A request passes through three layers:

  1. Server — accepts the connection, handles TLS, parses HTTP, manages keep-alive. All network I/O runs on an asyncio event loop. The server's job is protocol correctness and resource protection (connection limits, timeouts, body size limits).

  2. Handler — dispatched in the thread pool, the handler orchestrates the application response. It runs the middleware chain, resolves the URL, and dispatches the view. The handler is a thin coordinator — it doesn't make policy decisions.

  3. Middleware — application-level logic that wraps request processing. Security policies (CSRF, host validation), session management, database connection lifecycle, and response headers all live here. Middleware uses two phases: before_request (can short-circuit with a response) and after_response (can modify the response).
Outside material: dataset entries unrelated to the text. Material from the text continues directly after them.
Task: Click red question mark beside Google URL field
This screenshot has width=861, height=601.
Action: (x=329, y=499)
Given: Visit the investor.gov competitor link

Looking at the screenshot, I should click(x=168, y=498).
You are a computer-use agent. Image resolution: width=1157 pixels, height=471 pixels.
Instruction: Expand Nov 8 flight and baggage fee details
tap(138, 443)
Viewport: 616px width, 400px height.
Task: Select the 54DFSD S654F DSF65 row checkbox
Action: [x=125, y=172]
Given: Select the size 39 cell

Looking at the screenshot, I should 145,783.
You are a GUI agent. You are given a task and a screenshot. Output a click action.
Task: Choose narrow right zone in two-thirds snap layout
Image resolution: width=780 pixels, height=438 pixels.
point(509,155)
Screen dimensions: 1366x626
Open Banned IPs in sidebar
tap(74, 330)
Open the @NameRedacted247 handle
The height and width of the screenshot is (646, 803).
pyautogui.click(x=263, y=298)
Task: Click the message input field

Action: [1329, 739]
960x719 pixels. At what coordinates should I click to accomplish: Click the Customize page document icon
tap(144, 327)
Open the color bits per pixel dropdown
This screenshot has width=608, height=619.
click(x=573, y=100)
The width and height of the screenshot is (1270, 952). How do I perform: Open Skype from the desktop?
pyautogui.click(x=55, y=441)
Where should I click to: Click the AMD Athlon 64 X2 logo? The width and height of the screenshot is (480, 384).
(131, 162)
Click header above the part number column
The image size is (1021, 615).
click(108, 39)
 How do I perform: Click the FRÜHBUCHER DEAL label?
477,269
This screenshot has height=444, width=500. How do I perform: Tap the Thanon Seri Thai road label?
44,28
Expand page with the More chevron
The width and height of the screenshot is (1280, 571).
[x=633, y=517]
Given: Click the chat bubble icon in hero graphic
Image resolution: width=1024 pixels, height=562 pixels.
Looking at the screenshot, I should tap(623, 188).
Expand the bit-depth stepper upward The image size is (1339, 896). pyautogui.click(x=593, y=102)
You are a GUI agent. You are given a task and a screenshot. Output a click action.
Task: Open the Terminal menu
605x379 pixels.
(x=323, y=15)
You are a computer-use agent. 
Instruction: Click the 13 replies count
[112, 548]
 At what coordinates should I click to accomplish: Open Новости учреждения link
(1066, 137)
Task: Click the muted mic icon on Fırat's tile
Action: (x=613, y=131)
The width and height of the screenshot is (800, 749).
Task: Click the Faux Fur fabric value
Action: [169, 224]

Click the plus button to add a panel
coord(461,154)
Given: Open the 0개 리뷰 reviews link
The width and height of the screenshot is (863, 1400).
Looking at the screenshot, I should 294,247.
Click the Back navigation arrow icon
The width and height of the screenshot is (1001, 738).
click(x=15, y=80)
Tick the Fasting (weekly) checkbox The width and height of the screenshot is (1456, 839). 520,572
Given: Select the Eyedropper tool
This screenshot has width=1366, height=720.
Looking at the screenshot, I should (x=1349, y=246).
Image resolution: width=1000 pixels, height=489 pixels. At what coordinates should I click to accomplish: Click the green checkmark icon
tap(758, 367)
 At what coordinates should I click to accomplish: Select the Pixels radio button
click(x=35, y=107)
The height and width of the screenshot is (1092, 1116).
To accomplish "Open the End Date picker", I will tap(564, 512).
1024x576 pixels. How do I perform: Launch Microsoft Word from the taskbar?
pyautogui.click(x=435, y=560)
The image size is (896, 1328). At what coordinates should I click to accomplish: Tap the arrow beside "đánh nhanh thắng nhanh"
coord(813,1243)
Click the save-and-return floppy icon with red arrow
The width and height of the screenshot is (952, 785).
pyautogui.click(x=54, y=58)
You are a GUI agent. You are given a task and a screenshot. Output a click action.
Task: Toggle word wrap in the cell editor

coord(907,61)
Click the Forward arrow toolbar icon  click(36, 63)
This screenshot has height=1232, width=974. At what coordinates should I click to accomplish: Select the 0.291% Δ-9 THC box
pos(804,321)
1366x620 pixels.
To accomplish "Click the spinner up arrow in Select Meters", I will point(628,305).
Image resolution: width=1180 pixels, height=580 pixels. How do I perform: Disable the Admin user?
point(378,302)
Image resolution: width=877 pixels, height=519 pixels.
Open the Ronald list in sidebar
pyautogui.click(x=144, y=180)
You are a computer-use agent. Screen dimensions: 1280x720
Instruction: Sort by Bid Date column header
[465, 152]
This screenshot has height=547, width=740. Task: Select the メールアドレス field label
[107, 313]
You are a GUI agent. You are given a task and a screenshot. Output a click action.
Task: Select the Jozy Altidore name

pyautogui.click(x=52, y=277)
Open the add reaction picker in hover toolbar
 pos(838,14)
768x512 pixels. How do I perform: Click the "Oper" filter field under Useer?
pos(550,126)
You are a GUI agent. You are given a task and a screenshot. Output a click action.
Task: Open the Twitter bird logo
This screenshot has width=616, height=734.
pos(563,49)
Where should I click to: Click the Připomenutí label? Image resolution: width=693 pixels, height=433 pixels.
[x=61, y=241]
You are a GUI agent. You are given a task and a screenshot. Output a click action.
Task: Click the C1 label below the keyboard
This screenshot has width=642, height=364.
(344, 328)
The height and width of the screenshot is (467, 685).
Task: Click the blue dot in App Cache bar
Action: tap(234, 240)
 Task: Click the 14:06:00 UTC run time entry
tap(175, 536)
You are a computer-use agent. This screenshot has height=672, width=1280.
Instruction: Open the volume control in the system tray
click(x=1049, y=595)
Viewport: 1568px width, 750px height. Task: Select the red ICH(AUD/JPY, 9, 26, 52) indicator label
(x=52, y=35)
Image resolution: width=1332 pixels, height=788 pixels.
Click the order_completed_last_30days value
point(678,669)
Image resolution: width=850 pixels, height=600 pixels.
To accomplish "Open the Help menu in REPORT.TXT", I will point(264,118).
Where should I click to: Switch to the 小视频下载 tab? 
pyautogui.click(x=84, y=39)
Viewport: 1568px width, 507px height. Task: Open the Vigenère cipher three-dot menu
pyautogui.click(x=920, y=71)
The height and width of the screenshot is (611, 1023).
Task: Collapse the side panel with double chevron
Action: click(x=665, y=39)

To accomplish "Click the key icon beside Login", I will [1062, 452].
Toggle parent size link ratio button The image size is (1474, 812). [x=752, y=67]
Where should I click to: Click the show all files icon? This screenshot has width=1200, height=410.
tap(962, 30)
See the HTTP middleware docs for details on writing custom middleware.

Client
  │
  ▼
Server (event loop)
  ├── Accept connection
  ├── TLS handshake
  ├── Parse HTTP headers + body
  ├── Health check (responds directly, no thread pool)
  │
  ▼
Handler (thread pool)
  ├── before_request middleware chain
  │     ├── Host validation
  │     ├── HTTPS redirect
  │     ├── CSRF check
  │     ├── Session load
  │     └── [user middleware]
  ├── URL resolution → View dispatch
  └── after_response middleware chain (reverse)
        ├── [user middleware]
        ├── Session save
        ├── Slash redirect
        └── Default headers
  │
  ▼
Server (event loop)
  └── Write response

Connection handling

Each worker process runs an asyncio event loop that handles all network I/O. A thread pool is reserved exclusively for application code.

graph TD
    A[Arbiter] -->|fork per core| W[Worker]
    W --> EL[asyncio event loop]
    EL -->|accept| C[Connection]
    C -->|wait readable| EL
    C -->|TLS handshake| TP_TLS[Thread pool]
    TP_TLS --> EL
    C -->|TLS ALPN| P{Protocol?}
    P -->|h2| H2[HTTP/2 handler]
    P -->|http/1.1| HDR[Read headers async]
    HDR --> BODY{Body size?}
    BODY -->|"small (≤ limit)"| PRE[Pre-buffer body async]
    BODY -->|"large (> limit)"| BRIDGE[AsyncBridgeUnreader]
    PRE --> PARSE[Parse request]
    BRIDGE -->|"parse in thread pool"| PARSE
    H2 -->|"h2 codec (sans-I/O)"| STREAMS[Multiplexed streams]
    STREAMS -->|per stream| TP[Thread pool]
    PARSE --> TP
    TP --> MW[before_request + view + after_response]
    MW -->|write response async| EL

Request body handling: Small request bodies (≤ DATA_UPLOAD_MAX_MEMORY_SIZE, default 2.5MB) are pre-buffered on the event loop before parsing. Large bodies use AsyncBridgeUnreader which streams data lazily from the socket — the parser runs in the thread pool and bridges back to the event loop for socket reads. This keeps memory bounded while supporting large file uploads through multipart streaming to temp files.

Async views note: Async views that read the request body work with pre-buffered (small) requests. For large bodies on the bridge path, body reads must happen in the thread pool (sync views). If you need async views to handle large uploads, increase DATA_UPLOAD_MAX_MEMORY_SIZE to cover your expected body sizes.

Installation

The server module is included with Plain. No additional installation is required.